**Exercise instructions:** From the records below, determine the number of lines containing "ruler". Output that number alone.

Collected data:
::::::::::

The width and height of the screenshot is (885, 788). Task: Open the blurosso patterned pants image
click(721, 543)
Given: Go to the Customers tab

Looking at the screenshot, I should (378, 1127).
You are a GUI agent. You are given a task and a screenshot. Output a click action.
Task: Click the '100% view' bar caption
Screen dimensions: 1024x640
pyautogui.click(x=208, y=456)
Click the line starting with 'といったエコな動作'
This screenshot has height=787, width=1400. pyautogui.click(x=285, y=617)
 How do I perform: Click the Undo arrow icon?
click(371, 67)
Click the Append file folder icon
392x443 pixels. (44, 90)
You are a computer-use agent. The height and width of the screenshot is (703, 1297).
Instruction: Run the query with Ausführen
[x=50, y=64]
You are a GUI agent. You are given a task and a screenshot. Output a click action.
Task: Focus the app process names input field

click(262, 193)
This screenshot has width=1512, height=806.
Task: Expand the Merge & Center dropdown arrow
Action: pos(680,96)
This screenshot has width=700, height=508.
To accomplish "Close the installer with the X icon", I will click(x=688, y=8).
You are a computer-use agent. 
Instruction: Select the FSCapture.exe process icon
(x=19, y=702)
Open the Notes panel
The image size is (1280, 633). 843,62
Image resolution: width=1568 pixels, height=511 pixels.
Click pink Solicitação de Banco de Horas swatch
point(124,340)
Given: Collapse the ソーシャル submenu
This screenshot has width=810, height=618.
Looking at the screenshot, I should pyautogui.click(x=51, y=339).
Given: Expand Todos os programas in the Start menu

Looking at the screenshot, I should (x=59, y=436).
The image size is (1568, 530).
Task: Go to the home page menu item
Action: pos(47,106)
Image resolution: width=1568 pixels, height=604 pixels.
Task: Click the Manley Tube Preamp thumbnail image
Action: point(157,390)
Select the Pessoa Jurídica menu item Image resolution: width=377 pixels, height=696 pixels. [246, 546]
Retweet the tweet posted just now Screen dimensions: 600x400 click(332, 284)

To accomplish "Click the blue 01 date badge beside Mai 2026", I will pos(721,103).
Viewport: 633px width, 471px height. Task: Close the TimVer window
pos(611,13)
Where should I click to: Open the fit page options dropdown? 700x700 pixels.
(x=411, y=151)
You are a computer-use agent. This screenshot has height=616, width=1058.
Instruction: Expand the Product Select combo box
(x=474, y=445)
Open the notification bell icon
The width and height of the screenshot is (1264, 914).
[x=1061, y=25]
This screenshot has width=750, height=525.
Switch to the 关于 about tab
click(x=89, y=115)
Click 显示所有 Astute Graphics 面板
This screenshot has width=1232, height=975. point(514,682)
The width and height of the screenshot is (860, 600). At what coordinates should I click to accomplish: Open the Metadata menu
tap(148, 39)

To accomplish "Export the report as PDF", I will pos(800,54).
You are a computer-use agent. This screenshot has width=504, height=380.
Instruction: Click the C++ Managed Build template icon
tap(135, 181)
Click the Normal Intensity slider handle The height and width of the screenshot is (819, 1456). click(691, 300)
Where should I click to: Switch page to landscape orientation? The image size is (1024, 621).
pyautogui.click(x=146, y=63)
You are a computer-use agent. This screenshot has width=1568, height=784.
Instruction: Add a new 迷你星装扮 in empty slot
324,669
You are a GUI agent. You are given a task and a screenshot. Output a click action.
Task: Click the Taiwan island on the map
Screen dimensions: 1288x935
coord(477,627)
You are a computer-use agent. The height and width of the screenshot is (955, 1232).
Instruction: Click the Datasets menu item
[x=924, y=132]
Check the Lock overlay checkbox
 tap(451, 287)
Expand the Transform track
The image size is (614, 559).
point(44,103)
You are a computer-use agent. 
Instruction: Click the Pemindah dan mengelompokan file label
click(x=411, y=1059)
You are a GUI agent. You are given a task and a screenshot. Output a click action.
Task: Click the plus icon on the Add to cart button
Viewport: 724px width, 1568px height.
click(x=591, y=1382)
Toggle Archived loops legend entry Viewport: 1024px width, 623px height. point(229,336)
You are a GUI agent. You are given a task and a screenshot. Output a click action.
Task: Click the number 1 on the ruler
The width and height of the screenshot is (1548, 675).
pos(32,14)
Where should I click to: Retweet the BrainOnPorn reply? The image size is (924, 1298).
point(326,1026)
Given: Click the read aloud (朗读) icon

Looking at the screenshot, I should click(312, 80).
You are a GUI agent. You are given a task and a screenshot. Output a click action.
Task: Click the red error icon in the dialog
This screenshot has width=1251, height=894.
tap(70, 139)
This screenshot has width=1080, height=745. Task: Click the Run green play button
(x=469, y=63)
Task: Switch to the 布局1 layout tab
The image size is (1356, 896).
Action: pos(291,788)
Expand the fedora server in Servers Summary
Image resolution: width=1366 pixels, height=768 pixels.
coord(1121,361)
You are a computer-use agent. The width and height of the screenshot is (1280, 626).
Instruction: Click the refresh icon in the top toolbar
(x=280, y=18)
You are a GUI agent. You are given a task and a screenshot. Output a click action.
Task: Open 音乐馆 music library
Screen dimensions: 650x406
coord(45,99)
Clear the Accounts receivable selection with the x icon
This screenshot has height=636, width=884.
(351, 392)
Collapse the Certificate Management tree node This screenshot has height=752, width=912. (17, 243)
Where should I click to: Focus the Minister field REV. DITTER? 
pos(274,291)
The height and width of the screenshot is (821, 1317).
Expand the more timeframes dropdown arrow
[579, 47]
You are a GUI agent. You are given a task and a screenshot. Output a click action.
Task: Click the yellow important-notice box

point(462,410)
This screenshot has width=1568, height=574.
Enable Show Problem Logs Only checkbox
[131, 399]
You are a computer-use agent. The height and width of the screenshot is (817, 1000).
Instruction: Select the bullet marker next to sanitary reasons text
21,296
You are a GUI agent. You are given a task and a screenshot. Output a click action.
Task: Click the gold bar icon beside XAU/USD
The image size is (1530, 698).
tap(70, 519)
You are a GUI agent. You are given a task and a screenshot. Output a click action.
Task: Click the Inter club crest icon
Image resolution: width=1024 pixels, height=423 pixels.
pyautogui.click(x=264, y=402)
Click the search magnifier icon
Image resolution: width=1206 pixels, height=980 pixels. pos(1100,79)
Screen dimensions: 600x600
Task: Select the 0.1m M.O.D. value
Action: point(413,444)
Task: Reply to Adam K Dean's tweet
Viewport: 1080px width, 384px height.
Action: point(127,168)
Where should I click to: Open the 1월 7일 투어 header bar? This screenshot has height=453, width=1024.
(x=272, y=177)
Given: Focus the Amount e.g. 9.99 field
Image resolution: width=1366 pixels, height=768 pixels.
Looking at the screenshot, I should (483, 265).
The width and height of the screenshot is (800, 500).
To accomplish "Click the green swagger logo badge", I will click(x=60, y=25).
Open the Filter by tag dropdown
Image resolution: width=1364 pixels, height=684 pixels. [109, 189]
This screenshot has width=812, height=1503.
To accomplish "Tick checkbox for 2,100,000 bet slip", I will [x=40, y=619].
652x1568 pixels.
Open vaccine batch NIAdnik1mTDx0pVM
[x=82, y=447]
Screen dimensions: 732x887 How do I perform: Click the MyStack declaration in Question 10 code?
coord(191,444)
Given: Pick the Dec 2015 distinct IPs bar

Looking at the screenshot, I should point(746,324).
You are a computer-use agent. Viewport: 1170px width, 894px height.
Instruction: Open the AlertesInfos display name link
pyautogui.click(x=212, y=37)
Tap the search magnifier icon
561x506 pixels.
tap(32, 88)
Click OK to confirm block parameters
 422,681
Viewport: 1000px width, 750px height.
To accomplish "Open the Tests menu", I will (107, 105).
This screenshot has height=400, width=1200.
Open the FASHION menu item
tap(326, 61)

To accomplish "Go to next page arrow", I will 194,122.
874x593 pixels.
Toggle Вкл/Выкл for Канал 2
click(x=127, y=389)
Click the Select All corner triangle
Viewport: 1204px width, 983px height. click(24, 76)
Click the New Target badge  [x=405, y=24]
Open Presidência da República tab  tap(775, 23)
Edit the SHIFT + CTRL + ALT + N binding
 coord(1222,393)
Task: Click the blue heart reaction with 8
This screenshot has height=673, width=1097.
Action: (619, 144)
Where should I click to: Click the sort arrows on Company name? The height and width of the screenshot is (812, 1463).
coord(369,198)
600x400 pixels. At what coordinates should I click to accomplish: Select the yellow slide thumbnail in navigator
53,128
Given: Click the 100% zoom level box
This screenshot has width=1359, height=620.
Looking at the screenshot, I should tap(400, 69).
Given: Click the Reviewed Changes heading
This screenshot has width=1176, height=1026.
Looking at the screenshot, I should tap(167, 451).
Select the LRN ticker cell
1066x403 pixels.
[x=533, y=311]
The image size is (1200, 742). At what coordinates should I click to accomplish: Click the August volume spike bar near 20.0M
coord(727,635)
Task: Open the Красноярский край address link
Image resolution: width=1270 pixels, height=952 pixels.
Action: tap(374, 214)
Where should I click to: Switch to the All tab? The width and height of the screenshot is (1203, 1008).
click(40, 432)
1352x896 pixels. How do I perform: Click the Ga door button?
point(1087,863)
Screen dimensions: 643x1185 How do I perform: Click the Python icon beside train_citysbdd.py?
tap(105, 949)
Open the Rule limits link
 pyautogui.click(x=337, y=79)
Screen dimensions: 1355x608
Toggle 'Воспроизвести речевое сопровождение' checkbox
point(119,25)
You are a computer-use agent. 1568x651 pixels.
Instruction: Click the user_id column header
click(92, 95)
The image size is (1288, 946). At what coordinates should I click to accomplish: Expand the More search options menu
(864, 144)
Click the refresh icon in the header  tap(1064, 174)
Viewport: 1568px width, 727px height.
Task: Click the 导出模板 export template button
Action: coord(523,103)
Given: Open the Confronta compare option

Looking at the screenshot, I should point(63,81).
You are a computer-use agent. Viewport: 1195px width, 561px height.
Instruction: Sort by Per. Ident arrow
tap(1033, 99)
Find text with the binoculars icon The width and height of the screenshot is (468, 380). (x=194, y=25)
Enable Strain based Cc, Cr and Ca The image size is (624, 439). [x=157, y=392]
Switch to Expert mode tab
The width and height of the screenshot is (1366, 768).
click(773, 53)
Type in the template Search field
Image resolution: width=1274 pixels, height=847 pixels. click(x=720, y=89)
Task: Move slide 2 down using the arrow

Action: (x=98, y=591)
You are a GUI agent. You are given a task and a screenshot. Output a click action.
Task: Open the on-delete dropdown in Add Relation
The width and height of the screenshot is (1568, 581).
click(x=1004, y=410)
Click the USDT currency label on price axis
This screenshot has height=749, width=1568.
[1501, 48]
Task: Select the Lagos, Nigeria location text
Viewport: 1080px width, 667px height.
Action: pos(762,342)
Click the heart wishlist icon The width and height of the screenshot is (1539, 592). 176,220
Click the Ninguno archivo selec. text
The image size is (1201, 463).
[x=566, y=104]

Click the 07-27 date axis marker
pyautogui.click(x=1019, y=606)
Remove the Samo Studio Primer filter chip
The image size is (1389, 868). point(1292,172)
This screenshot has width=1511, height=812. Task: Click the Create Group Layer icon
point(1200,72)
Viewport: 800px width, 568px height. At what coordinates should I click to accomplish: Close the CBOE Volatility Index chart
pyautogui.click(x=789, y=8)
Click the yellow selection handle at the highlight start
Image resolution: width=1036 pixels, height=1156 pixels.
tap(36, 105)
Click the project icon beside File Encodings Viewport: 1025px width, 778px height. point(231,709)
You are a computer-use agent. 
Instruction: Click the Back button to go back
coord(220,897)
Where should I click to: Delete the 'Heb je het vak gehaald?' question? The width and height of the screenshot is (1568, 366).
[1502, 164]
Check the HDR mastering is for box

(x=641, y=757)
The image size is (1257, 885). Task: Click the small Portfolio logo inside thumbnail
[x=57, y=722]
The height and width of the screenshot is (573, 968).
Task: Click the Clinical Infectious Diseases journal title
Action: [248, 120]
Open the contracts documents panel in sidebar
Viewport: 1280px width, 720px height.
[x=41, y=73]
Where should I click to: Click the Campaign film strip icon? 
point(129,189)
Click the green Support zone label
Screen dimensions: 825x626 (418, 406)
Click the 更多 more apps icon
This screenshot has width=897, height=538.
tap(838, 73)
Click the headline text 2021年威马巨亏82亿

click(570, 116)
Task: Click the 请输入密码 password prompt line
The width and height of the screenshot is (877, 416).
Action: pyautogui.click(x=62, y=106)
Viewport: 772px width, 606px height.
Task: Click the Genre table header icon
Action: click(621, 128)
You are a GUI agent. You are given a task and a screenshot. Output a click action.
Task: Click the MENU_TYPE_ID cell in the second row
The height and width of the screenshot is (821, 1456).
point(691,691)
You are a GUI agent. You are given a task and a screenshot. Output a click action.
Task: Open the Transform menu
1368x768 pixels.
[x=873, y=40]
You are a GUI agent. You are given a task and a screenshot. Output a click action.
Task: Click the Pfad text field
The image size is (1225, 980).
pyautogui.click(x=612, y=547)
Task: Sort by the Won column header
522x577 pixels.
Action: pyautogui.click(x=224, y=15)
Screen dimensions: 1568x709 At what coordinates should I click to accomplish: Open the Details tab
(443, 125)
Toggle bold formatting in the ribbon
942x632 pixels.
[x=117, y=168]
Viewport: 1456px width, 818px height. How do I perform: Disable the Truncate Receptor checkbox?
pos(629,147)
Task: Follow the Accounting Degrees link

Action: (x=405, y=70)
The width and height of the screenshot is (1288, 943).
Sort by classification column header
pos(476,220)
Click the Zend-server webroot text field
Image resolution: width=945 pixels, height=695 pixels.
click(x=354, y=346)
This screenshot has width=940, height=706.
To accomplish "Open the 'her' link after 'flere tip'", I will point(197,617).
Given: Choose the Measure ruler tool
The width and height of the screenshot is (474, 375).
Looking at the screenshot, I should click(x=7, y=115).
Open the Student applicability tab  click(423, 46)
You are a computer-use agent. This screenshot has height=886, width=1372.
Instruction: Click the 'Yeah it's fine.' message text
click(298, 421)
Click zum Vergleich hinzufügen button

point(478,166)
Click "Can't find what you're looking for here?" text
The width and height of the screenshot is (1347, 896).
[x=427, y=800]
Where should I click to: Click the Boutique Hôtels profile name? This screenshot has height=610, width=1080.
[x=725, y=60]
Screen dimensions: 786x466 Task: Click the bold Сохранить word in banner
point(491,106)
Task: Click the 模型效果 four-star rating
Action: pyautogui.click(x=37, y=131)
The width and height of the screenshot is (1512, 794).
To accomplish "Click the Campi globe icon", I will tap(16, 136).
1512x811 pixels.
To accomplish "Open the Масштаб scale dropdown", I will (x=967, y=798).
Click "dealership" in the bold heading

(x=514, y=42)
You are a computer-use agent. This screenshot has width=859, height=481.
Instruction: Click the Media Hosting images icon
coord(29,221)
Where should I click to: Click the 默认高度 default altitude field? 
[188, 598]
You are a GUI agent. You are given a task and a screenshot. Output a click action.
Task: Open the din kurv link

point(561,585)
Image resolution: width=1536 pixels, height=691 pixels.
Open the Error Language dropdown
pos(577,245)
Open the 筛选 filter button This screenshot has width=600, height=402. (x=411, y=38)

::::::::::

**Task output:** 2